Задание 1: Дословно продублируйте часть приведённого ниже отрывка от слов «Россия распятая - Страница» до слов «идиллиям русской жизни.».
:: Исходный отрывок
Россия распятая - Страница 2


К оглавлению

2

На вернисаже было много народу. Собрались, скорее, чтобы встретиться и обменяться новостями, чем смотреть картины. И едва ли многие подозревали тогда, что эта выставка — последний смотр уходящим помещичьим идиллиям русской жизни.

Ко мне подошел известный московский адвокат и попросил составить воззвание о памятниках искусства, отдающихся под охрану народа. Когда воззвание было написано и скреплено многими подписями, он отвел меня в сторону:

— «Хотите, покажу вам нечто весьма занимательное… В другое время не увидите. Только, чур, никому не говорить. Прихватим только Грабаря… Это тут рядом, через дорогу…»

Мы перешли через улицу — это было в Салтыковском переулке — и вошли во двор серого, мрачного, запущенного двухэтажного купеческого особняка, отделенного от тротуара забором и палисадником. Поднялись по черной лестнице, прикрытой деревянной галереей, и позвонили у двери, крытой драной клеенкой, из-под которой торчала мочала.

Нам отворил хозяин в сапогах бутылками, в жилете, с рубахой навыпуск. Это был высокий старик с густыми седыми бровями, с длинной зеленой бородой, с бледно-голубыми, светлыми, детскими, но в то же время жуткими — «распутинскими» глазами.

— Грабарь… это цто историю искусства написал. Цитал… Волошин? Не цитал, не знаю… — говорил он, сильно цокая, вводя нас в комнаты.

Квартира, в которую мы вошли, сбивала с толку своими странностями. Первая комната носила характер купеческой старозаветной гостиной… Мебель в чехлах, пыльный кокон обтянутой коленкором люстры, портреты, затянутые марлей от мух, непромытые стекла — все носило характер странного запустения. Только один угол комнаты, где стоял круглый стол, покрытый красной клетчатой скатертью, с неугасимым самоваром, был жилым. Дальше вел лабиринт комнат, коридоров, перегородок, где во всех углах можно было усмотреть логова — неприкрытые тюфяки с красными подушками и со смятыми лоскутчатыми одеялами.

И посреди всей этой странной, почти нищенской обстановки были собраны такие сокровища, что Грабарь так и ахнул:

— Да здесь их на миллионы собрано… куда вы нас завели?
::::
Задание 2: Приведите записи от строки с «Toggle the crossed-eye» до конца записей включительно, заменив в них «dropdown» на «drop-down» и оставив всё прочее без изменений.
:: Материал для упражнения
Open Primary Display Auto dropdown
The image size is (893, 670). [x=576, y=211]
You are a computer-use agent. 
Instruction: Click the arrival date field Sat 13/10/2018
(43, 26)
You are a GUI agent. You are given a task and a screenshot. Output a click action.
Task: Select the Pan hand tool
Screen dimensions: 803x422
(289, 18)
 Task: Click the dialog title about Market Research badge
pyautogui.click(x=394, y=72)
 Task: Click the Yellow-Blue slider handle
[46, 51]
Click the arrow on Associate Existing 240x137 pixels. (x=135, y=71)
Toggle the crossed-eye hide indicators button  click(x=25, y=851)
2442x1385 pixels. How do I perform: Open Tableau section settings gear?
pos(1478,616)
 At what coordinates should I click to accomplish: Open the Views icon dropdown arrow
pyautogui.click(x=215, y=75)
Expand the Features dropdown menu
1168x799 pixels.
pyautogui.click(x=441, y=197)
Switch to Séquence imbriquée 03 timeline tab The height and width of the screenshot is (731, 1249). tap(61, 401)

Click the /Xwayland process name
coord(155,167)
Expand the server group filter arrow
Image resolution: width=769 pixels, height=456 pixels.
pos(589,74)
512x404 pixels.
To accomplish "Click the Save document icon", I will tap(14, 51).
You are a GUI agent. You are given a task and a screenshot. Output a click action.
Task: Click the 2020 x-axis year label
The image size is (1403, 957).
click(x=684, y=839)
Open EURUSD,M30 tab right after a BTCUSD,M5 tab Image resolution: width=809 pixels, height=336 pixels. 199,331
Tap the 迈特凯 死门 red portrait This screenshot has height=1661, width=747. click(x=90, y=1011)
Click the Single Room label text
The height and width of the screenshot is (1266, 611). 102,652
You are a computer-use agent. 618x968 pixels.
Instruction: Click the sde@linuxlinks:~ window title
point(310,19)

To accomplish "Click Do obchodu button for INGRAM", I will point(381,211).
::::
Ответ 1:
Россия распятая - Страница 2


К оглавлению

2

На вернисаже было много народу. Собрались, скорее, чтобы встретиться и обменяться новостями, чем смотреть картины. И едва ли многие подозревали тогда, что эта выставка — последний смотр уходящим помещичьим идиллиям русской жизни.

Ответ 2:
Toggle the crossed-eye hide indicators button  click(x=25, y=851)
2442x1385 pixels. How do I perform: Open Tableau section settings gear?
pos(1478,616)
 At what coordinates should I click to accomplish: Open the Views icon drop-down arrow
pyautogui.click(x=215, y=75)
Expand the Features drop-down menu
1168x799 pixels.
pyautogui.click(x=441, y=197)
Switch to Séquence imbriquée 03 timeline tab The height and width of the screenshot is (731, 1249). tap(61, 401)

Click the /Xwayland process name
coord(155,167)
Expand the server group filter arrow
Image resolution: width=769 pixels, height=456 pixels.
pos(589,74)
512x404 pixels.
To accomplish "Click the Save document icon", I will tap(14, 51).
You are a GUI agent. You are given a task and a screenshot. Output a click action.
Task: Click the 2020 x-axis year label
The image size is (1403, 957).
click(x=684, y=839)
Open EURUSD,M30 tab right after a BTCUSD,M5 tab Image resolution: width=809 pixels, height=336 pixels. 199,331
Tap the 迈特凯 死门 red portrait This screenshot has height=1661, width=747. click(x=90, y=1011)
Click the Single Room label text
The height and width of the screenshot is (1266, 611). 102,652
You are a computer-use agent. 618x968 pixels.
Instruction: Click the sde@linuxlinks:~ window title
point(310,19)

To accomplish "Click Do obchodu button for INGRAM", I will point(381,211).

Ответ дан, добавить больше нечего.